Ayer Lamine

Mientras asomen ídolos, habrá fútbol. La infancia renovando clientela. La novedad agitando banderas y haciendo afición

Lamine Yamal celebra un gol con Nico Williams

Lamine Yamal celebra un gol con Nico Williams / Reuters

Enrique Ballester

Enrique Ballester

Si yo fuera Lamine Yamal y debutara en el Barça y en la Selección con 16 años, lo llevaría regular tirando a mal. Lo primero que haría sería volver al colegio y preguntar por los profesores. ¿Dónde están ahora todos esos que me decían que estudiara, que el fútbol no me daría de comer? ¿Dónde están los que no me dejaban jugar con la pelota en el recreo? ¿Dónde?

Por suerte para el Barça, la Selección y la sociedad en general, yo no soy Lamine Yamal. Ni me acerco.

Cuando un talento precoz irrumpe en el escaparate futbolístico, una serie de tramas comienza a su alrededor. Una de las más inofensivas y absurdas es la carrera por ver quién lo descubrió. Quién lo conoció antes que los supuestos expertos. Quién iba a apoyarlo en los campos de barro. Quién es tan listo que lo vio venir de lejos. Quién dijo primero que ese niño iba a ser muy bueno.

Malvivo con varios amigos especialistas en esto, amigos que incluyen el espíritu cazatalentos en su receta mágica para la resaca, amigos que han apurado la juventud infinita con matinales de Burger King, partidito de alevines en la difunta tele del Barça y Espidifen 600. Mis amigos culés discuten ahora por esa medalla epifánica con Lamine Yamal, como era de esperar. Uno dice que lo vio con la selección sub algo y que nos avisó, pero no lo recordamos. Otro se inventa un torneo de fútbol base que nunca ocurrió y otro jura tener un sobrino que iba con Yamal a clase y nos lo recomendó. Todos presumen de habilidades ojeadoras, cada cual más demencial y sospechosa, pero soy el único que aporta pruebas. La temporada pasada tuiteé ‘Ayer Lamine, bailando por ahí’, lo que significa que soy idiota, que ya conocía a Lamine y que no había olvidado a Juan Magán.

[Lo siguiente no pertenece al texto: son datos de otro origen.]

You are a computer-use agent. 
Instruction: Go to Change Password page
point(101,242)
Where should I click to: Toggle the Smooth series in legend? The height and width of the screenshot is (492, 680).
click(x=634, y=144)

La delgada línea que separa el bien del mal

El gran monstruo del fútbol necesita constantemente alimento fresco y Lamine ha aparecido en el momento perfecto -el del adiós definitivo del tótem Messi y con la esperanza Fati en un hasta luego-. Las novedades cíclicas fidelizan y crean afición. También generan visitas y venden periódicos. Algunas son tóxicas de veras: la polémica arbitral o el odio sistémico. Otras son más sanas: la ilusión por el joven ídolo. Esa fascinación sucesiva y eterna. Mientras asomen ídolos, habrá fútbol. La infancia renovando clientela. La novedad agitando las banderas.

A veces queremos que nuestros hijos vivan su vida a través de nuestra experiencia. En el coche, a menudo pongo la música que me gusta a mí, a ver si alguna canción cuela. Por la noche, antes de dormir, a mi hijo Teo le enseño en Youtube los mejores goles de las últimas décadas. El otro día se me sentó al lado y dijo «papá, nos hemos perdido muchas cosas». Le pedí que me desarrollara la idea y así lo hizo, con aire meditabundo: «nos hemos perdido los dinosaurios, los cavernícolas, los faraones y a Pelé’». Eso me dijo Teo y me dio algo de pena. Un niño de casi 7 años echando de menos a Pelé y viendo en la cama goles de Fowler, Raúl y Le Tissier. Un niño que pide la camiseta de Messi para su cumpleaños, pero no por lo que ha vivido, sino por lo que le han contado. He decidido que poco a poco dejaremos esos videos viejos, porque no es justo para nadie vivir en un tiempo ajeno, y el tiempo de Lamine quizá no sea el mío, pero sí el de todos los Teos. Un tiempo ni mejor ni peor. Un tiempo necesario y nuevo.